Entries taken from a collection

####################

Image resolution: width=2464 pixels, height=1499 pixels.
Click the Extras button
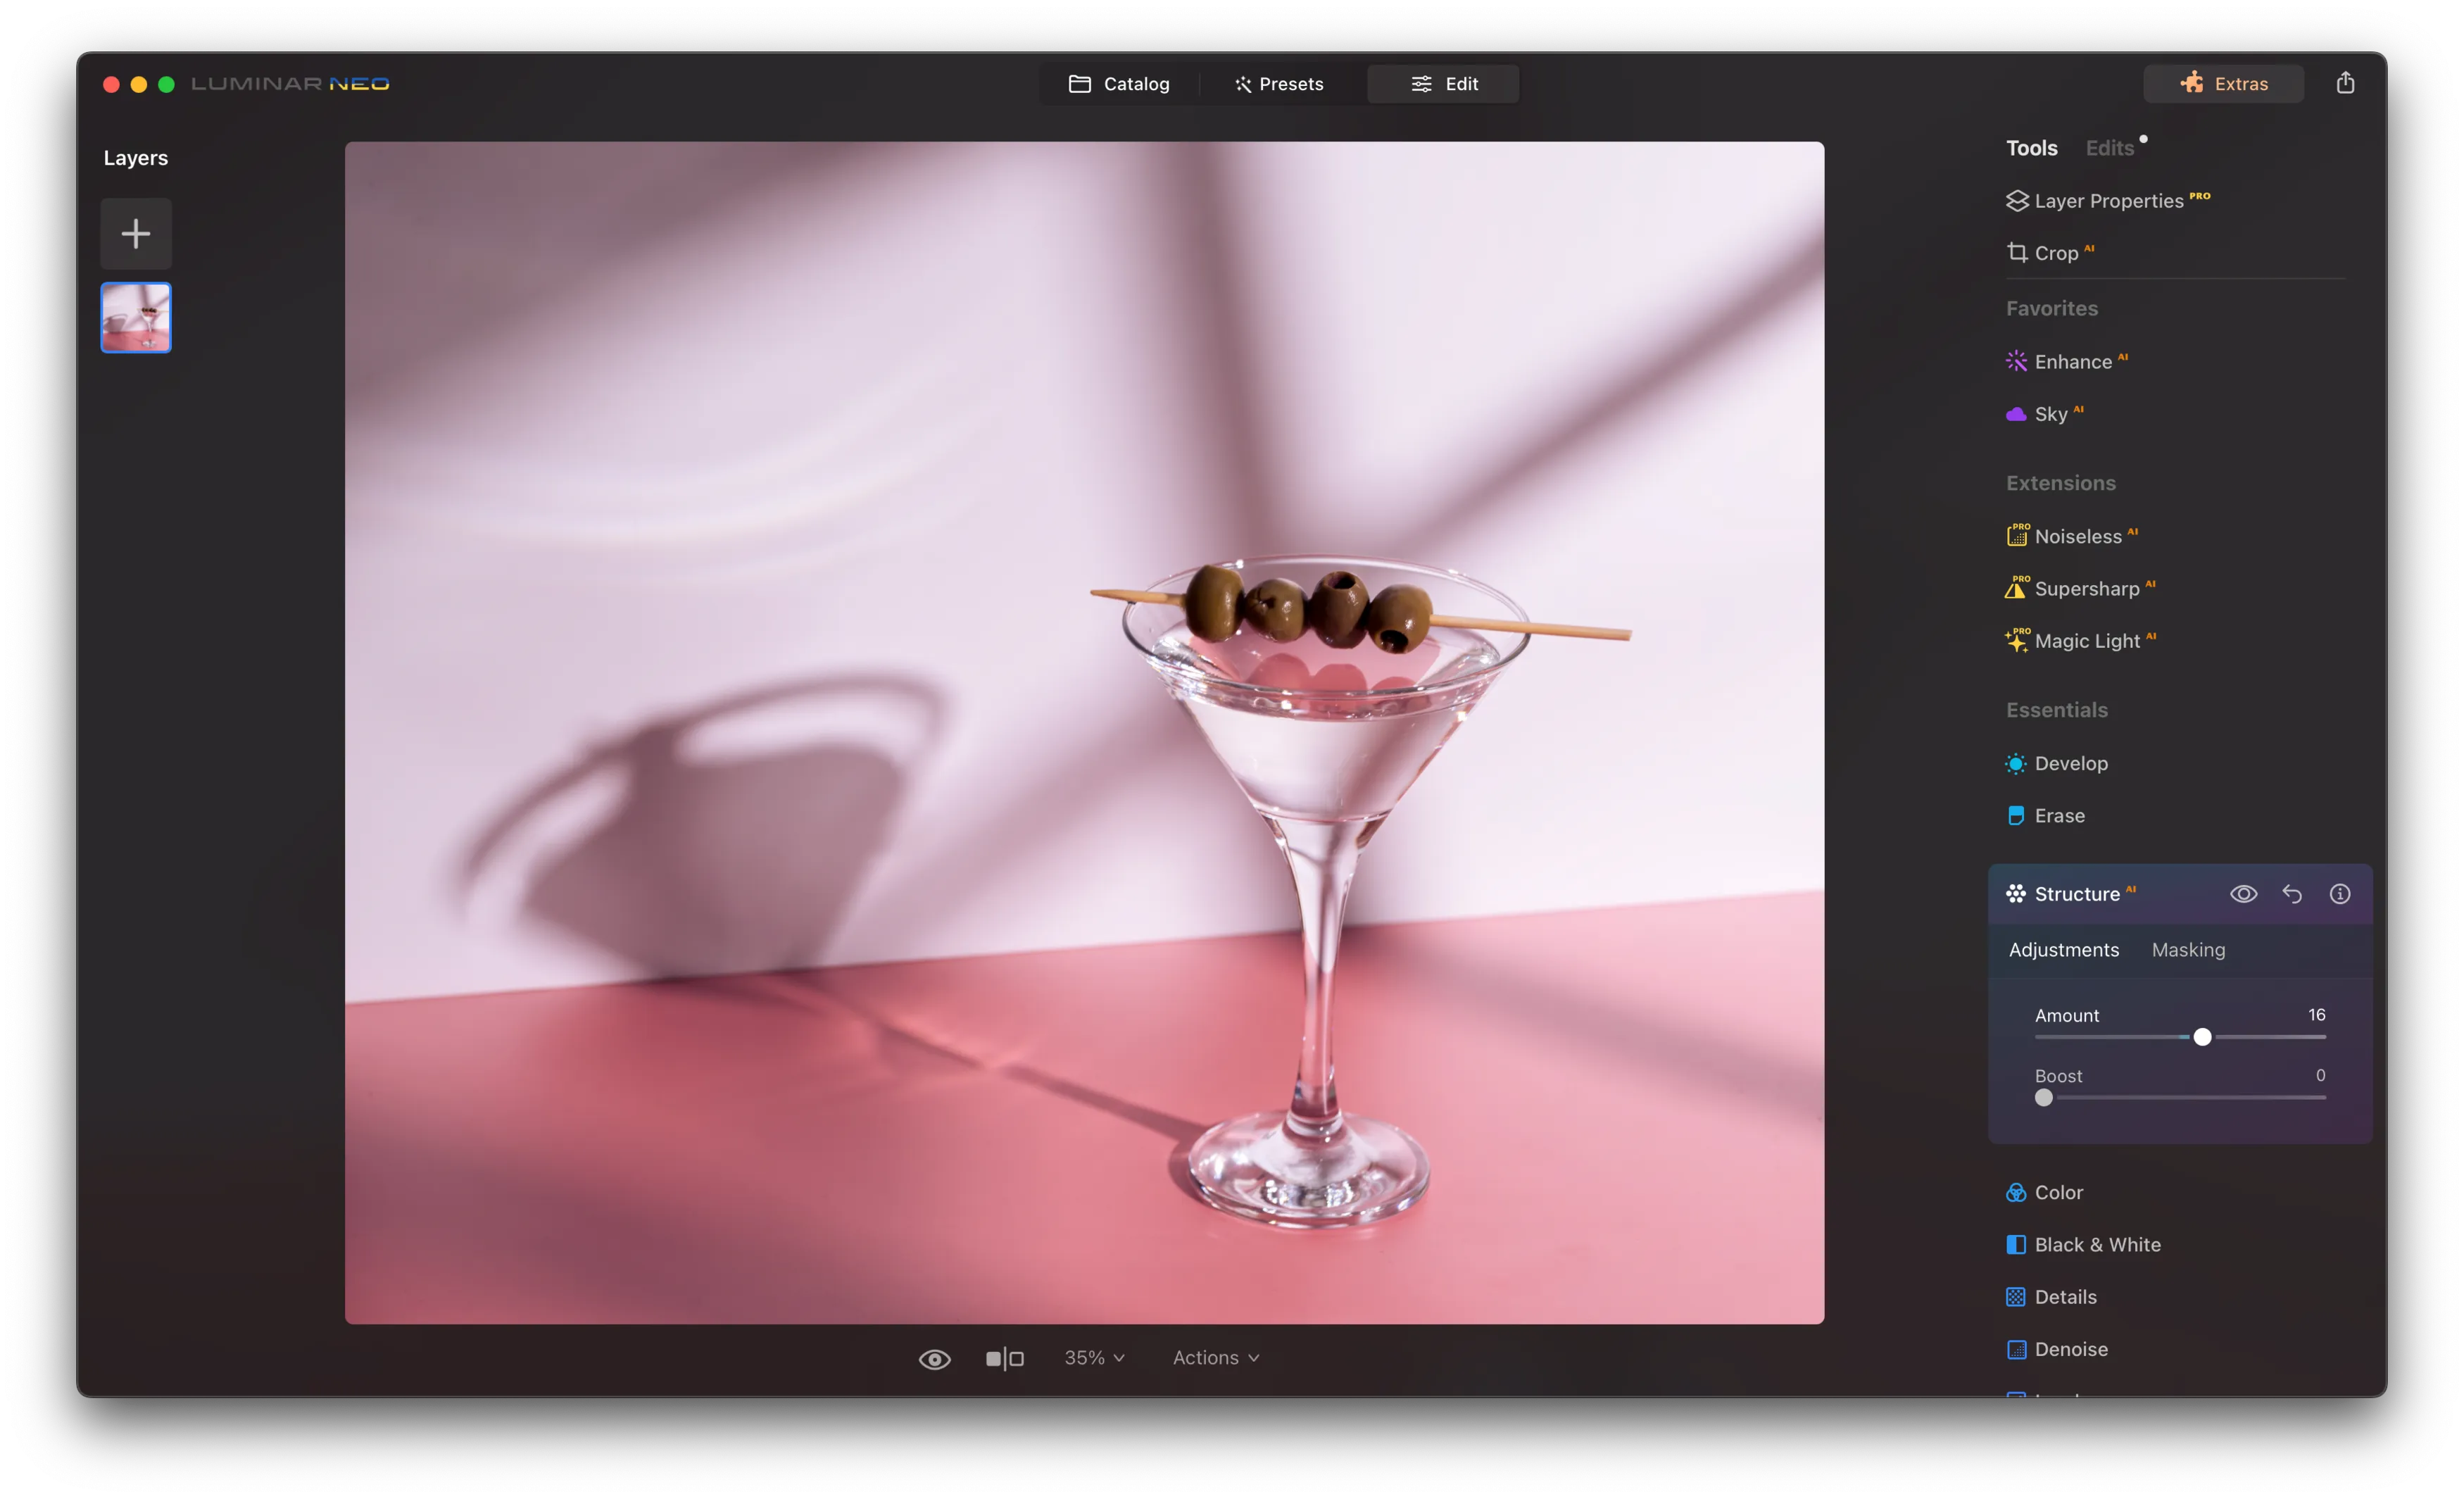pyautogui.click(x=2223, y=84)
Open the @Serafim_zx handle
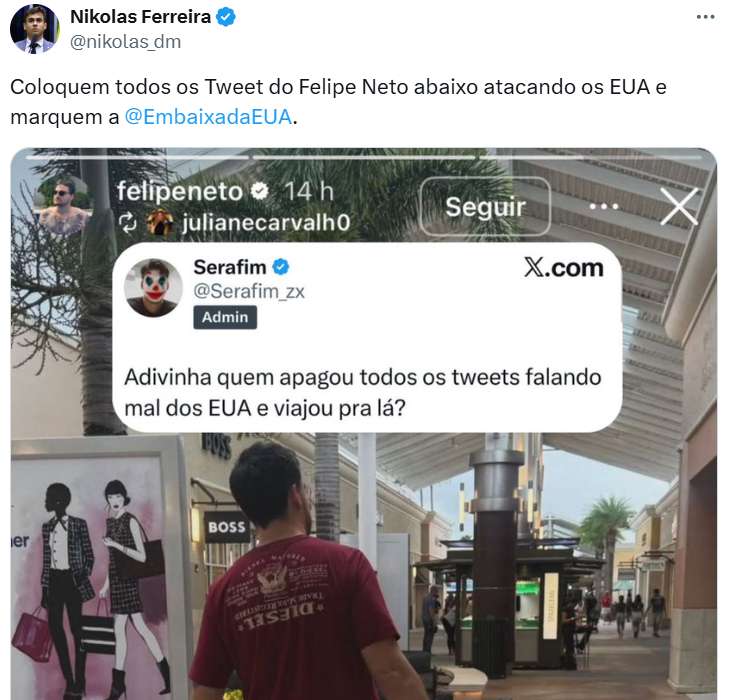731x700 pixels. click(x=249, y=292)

####################

Your task
Rewrite the rows above with "button" swapped for "icon" and everything else left unchanged. Leave the pictures out of the answer.

Result
Image resolution: width=2464 pixels, height=1499 pixels.
Click the Extras icon
pyautogui.click(x=2223, y=84)
Open the @Serafim_zx handle
731x700 pixels. click(x=249, y=292)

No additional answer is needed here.